__EXTRACT TO READ__:
● ● ● ●
Re: [PATCH RFC 1/9] RDMA/rv: Public interferce for the RDMA Rendezvous module

[Date Prev][Date Next][Thread Prev][Thread Next][Date Index][Thread Index]

 



On Fri, Mar 19, 2021 at 08:56:27AM -0400, kaike.wan@xxxxxxxxx wrote:
> From: Kaike Wan <kaike.wan@xxxxxxxxx>
> 
> The RDMA Rendezvous (rv) module provides an interface for HPC
> middlewares to improve performance by caching memory region
> registration, and improve the scalibity of RDMA transaction
> through connection managements between nodes. This mechanism
> is implemented through the following ioctl requests:
> - ATTACH: to attach to an RDMA device.
● ● ● ●
__YOUR TASKS__:
1. Extract the passage of the RDMA Rendezvous patch email starting at "On Fri, Mar" and ending at "an RDMA device.".
2. List every navigation label that appears in square brackets at the top of the RDMA Rendezvous patch email.
3. Proceed with the RDMA Rendezvous patch email, writing on from its final sentence.
The lines after the RDMA Rendezvous patch email are not needed for anything here.

__DATA PROVIDED__:
● ● ● ●
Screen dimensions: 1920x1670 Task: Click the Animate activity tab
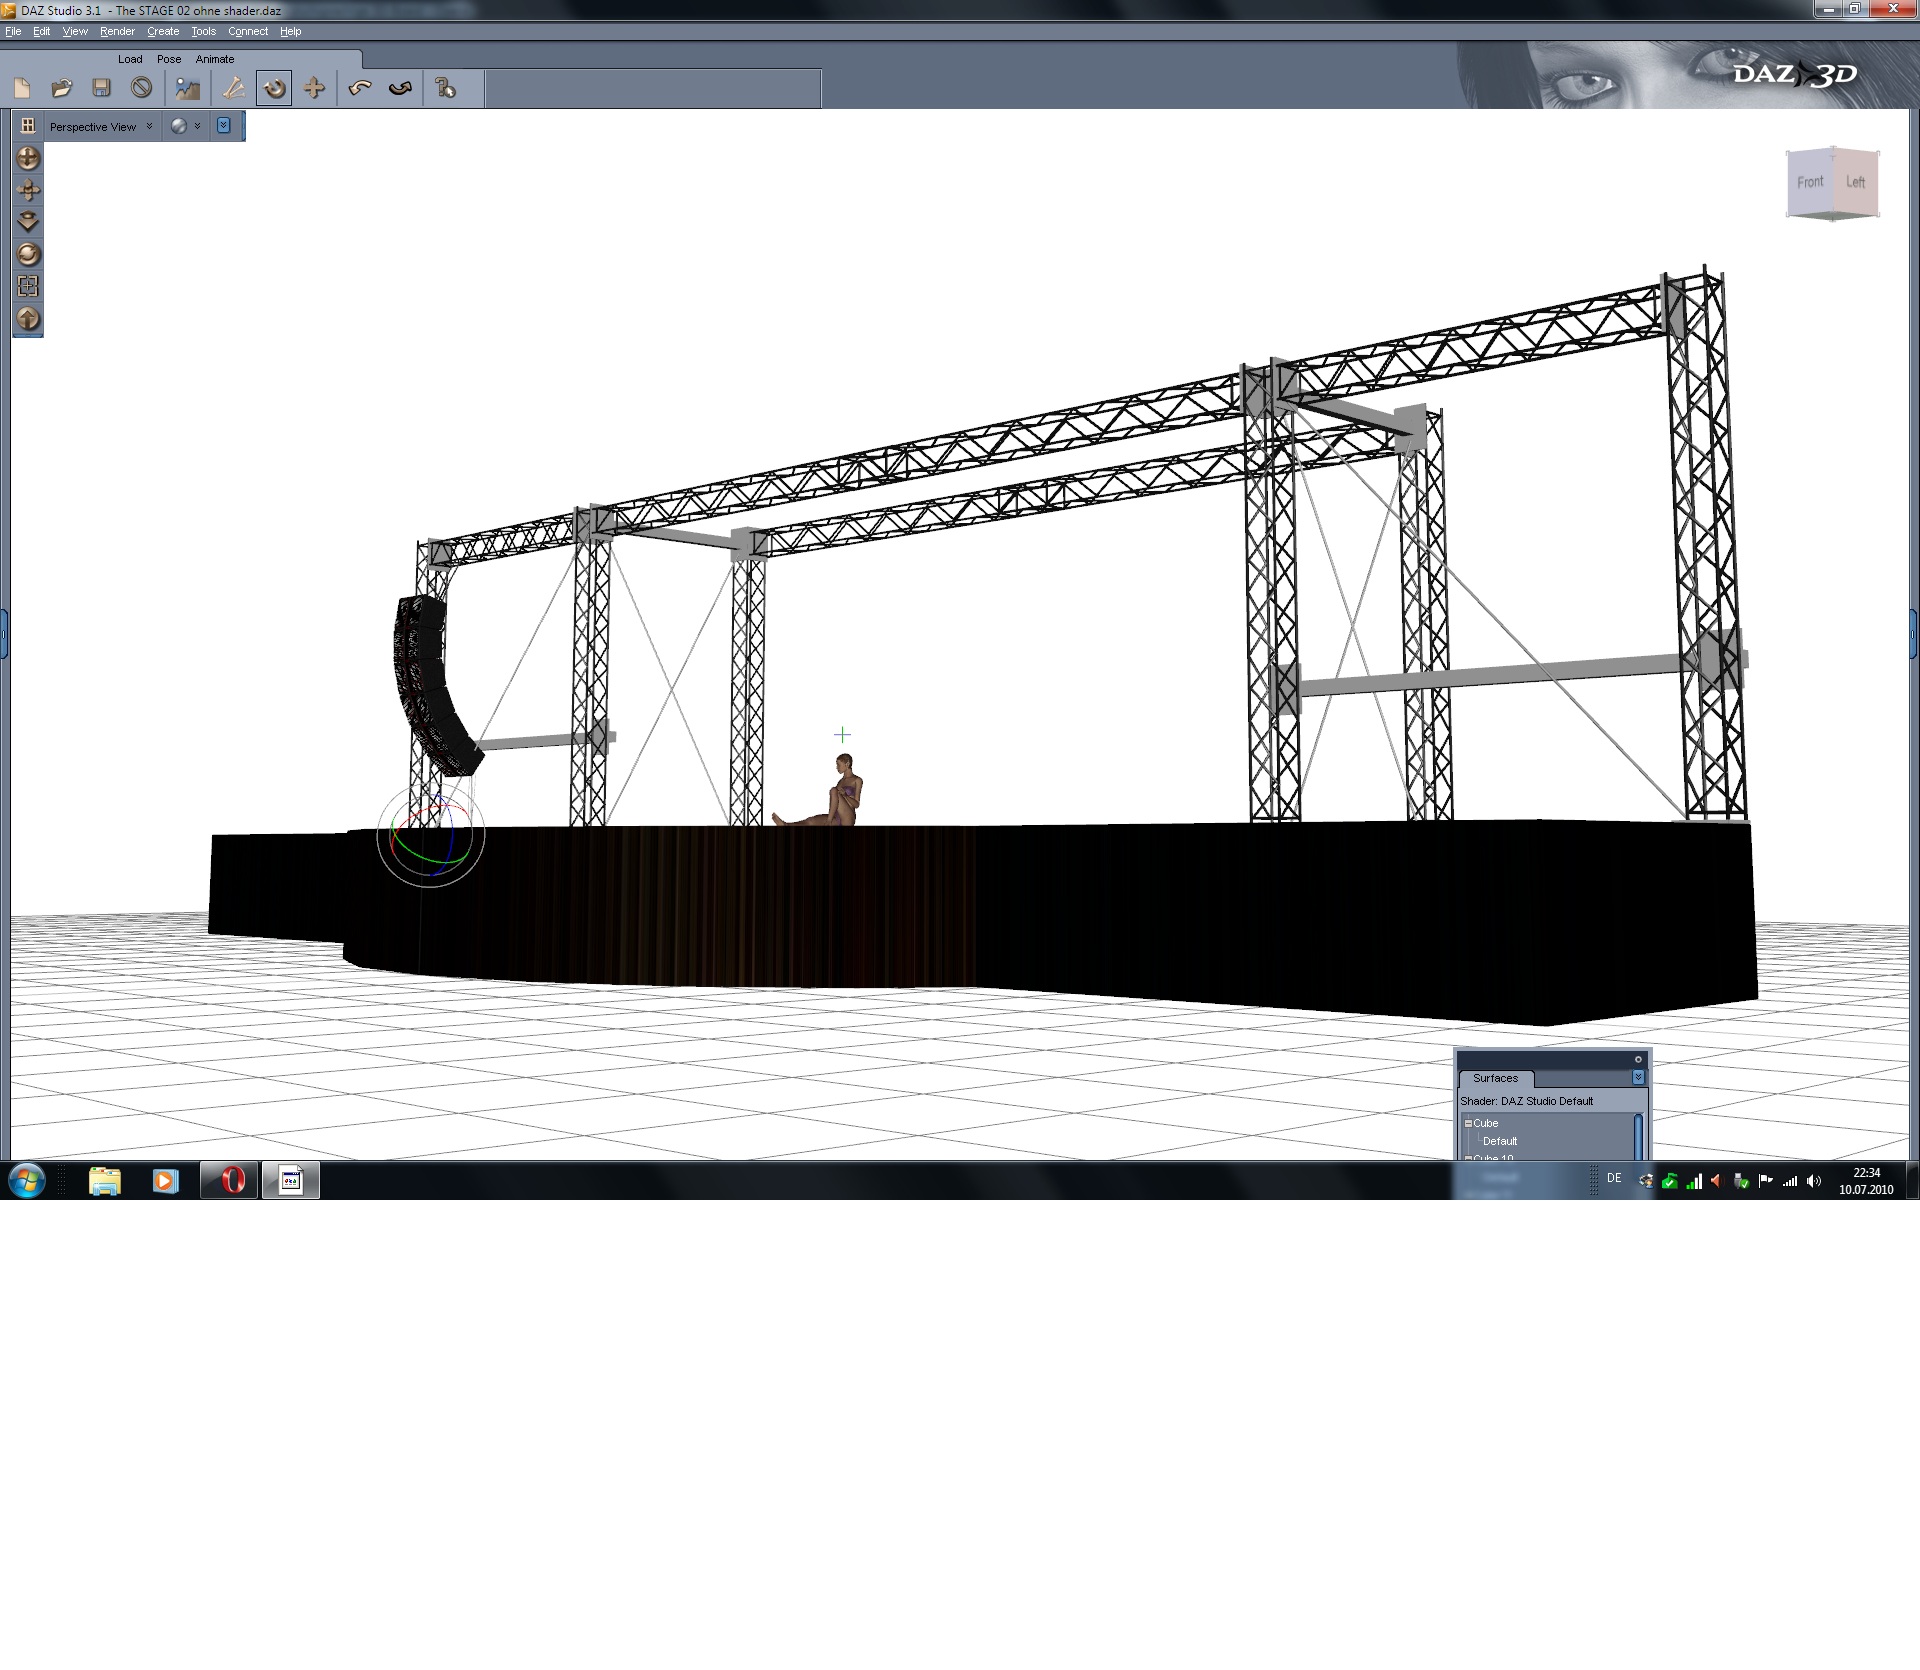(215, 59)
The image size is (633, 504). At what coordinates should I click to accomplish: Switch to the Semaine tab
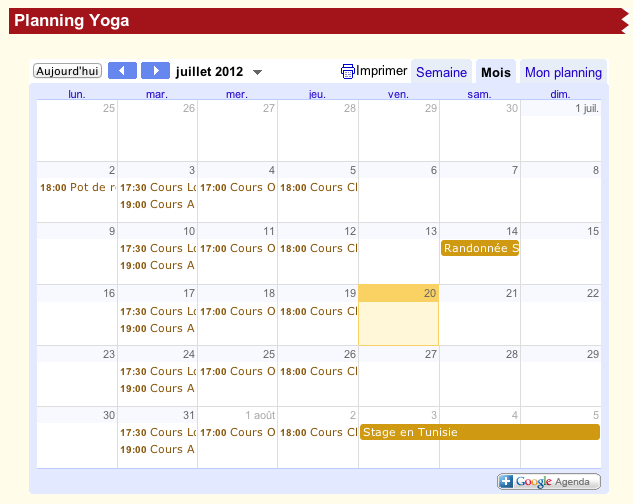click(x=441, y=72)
● ● ● ●
__THE RESULTS__:
1.
On Fri, Mar 19, 2021 at 08:56:27AM -0400, kaike.wan@xxxxxxxxx wrote:
> From: Kaike Wan <kaike.wan@xxxxxxxxx>
> 
> The RDMA Rendezvous (rv) module provides an interface for HPC
> middlewares to improve performance by caching memory region
> registration, and improve the scalibity of RDMA transaction
> through connection managements between nodes. This mechanism
> is implemented through the following ioctl requests:
> - ATTACH: to attach to an RDMA device.

2.
Date Prev
Date Next
Thread Prev
Thread Next
Date Index
Thread Index

3.
> - REG_MEM: to register a user/kernel memory region.
> - DEREG_MEM: to release application use of MR, allowing it to
>              remain in cache.
> - GET_CACHE_STATS: to get cache statistics.
> - CONN_CREATE: to create an RC connection.
> - CONN_CONNECT: to start the connection.
> - CONN_GET_CONN_COUNT: to use as part of error recovery from lost
>                        messages in the application.
> - CONN_GET_STATS: to get connection statistics.
> - GET_EVENT_STATS: to get the RDMA event statistics.
> - POST_RDMA_WR_IMMED: to post an RDMA WRITE WITH IMMED request.
> 
> Signed-off-by: Todd Rimmer <todd.rimmer@xxxxxxxxx>
> Signed-off-by: Kaike Wan <kaike.wan@xxxxxxxxx>
>  include/uapi/rdma/rv_user_ioctls.h | 558 +++++++++++++++++++++++++++++
>  1 file changed, 558 insertions(+)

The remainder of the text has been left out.